As Feminists clinicians, we seek to understand these layers of experience, but we don’t assume what our clients want to focus on - this is potentially harmful. We don’t want to send a false message that we are the experts on their lives, because more importantly, we’re not the experts. We don’t know what deep work looks like for one person or another, and so we ask.
What our clients say about wanting to “go deeper” in therapy, is often either to move from exploring everyday challenges to talking about root-causes of said challenges, or to disclose experiences so painful that they’ve had to wait for the right opportunity to share them.
Here are some of the responses I have heard to the question: What is my deep work?
Shame and self-worth
Understanding the purpose of my life
Unpacking how my gender was socialised
Feelings of abandonment and where they come from
Talking about my experiences of sexual violence
Breaking with intergenerational trauma
Resisting White body supremacy
Whatever I’m trying to avoid the most in my life
Notice your thoughts and feelings as you read this list and whether or not you can relate to what others see as deep work. This reflection may be a juicy opportunity for you to zero in on what is deep work for you.

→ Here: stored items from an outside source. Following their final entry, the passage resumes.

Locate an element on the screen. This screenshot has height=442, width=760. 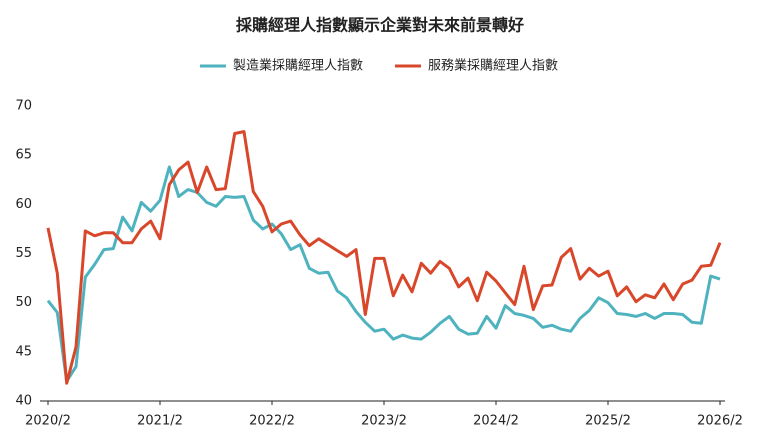
y-tick-label: 55 is located at coordinates (24, 254).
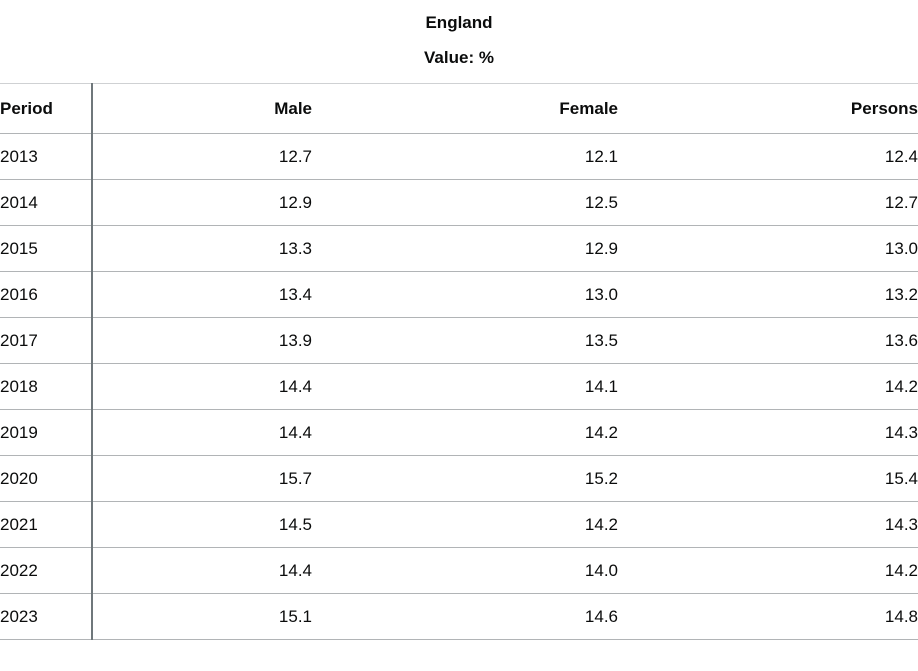 Image resolution: width=918 pixels, height=671 pixels. Describe the element at coordinates (46, 294) in the screenshot. I see `period-cell: 2016` at that location.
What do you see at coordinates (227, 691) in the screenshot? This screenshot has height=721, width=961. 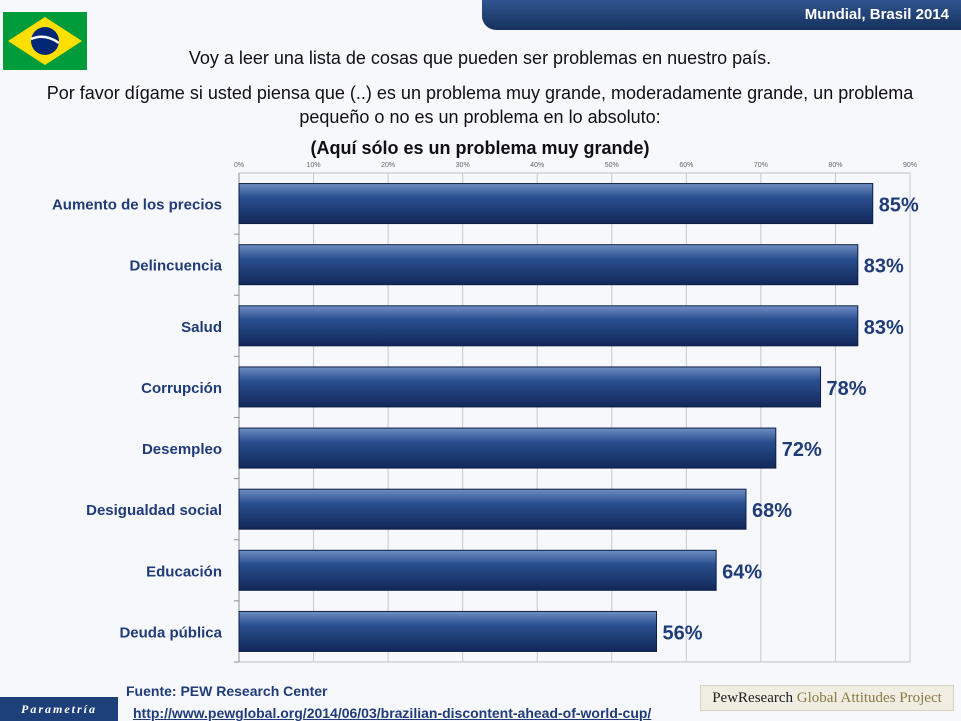 I see `footer-source: Fuente: PEW Research Center` at bounding box center [227, 691].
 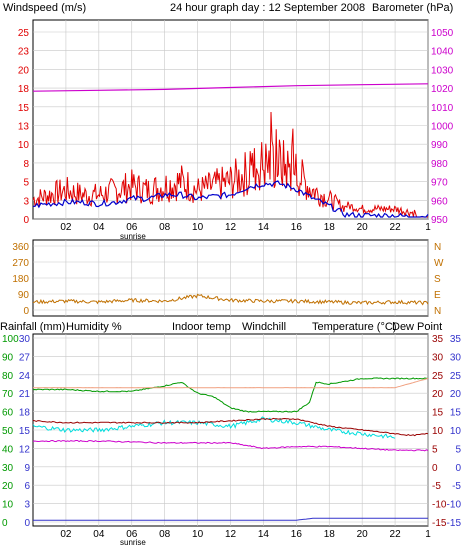 What do you see at coordinates (456, 486) in the screenshot?
I see `temp-tick-right: -5` at bounding box center [456, 486].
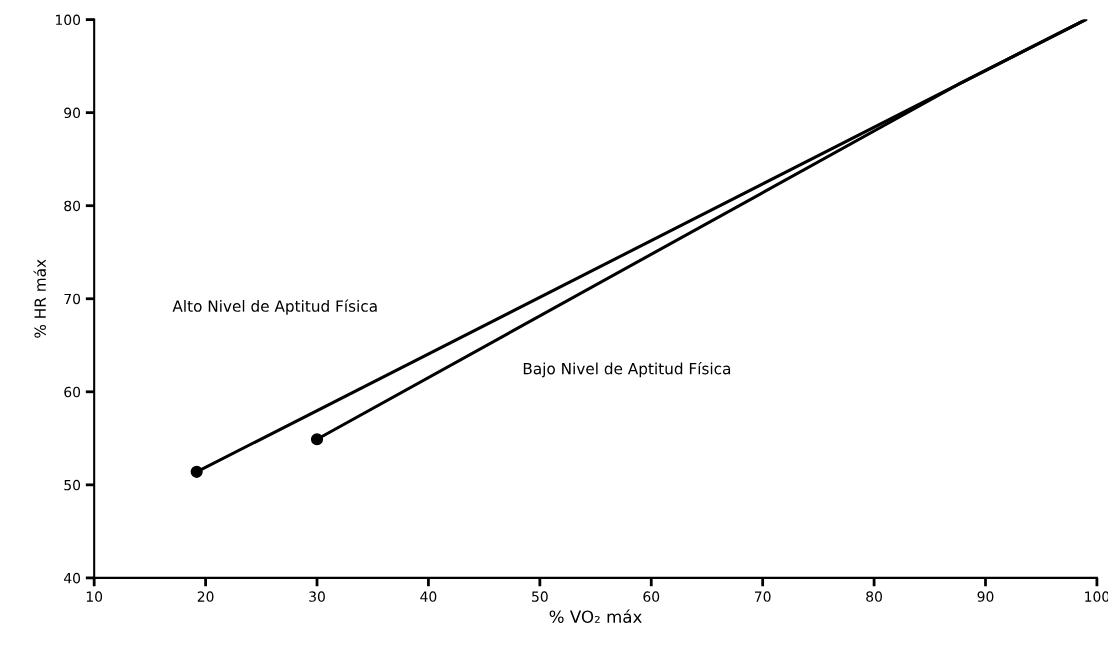  Describe the element at coordinates (40, 298) in the screenshot. I see `y-axis-title: % HR máx` at that location.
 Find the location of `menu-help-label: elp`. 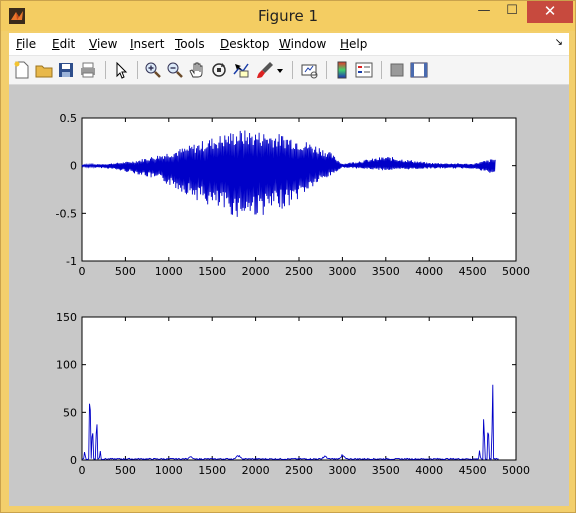

menu-help-label: elp is located at coordinates (358, 44).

As you reflect on your own experience, a couple of questions may help your therapeutic process: One- what stage of readiness are you at? Not only is it totally normal to start slow, sometimes it’s the best thing. Exploring your feelings of readiness is a meaningful therapeutic activity.
Second, how is your relationship with your therapist going? The concept of relational depth puts the focus on the depth of support that you feel with your therapist. If you’ve had a negative experience with a counsellor or another kind of helper (who hasn’t?), you may not have felt connected or understood by them. In my experience, doing deep work in therapy requires feeling this way with the person sitting across from you.
Importantly, much deep work happens outside of therapy. It could be in exploring your ancestral cultures, forming a meaningful friendship, doing activism, or getting a job in a new field - to name a few. There are so many profoundly meaningful ways for us to look at what’s shaped us and what we want to do about it. So, what is deep work for you?